Entries provided »
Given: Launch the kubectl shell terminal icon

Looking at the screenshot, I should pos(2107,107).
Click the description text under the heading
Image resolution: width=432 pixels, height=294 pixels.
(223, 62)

Instructions for the task »
How many of the lines above contain the string "terminal"? Case counts. Reply with the number alone.

Correct output »
1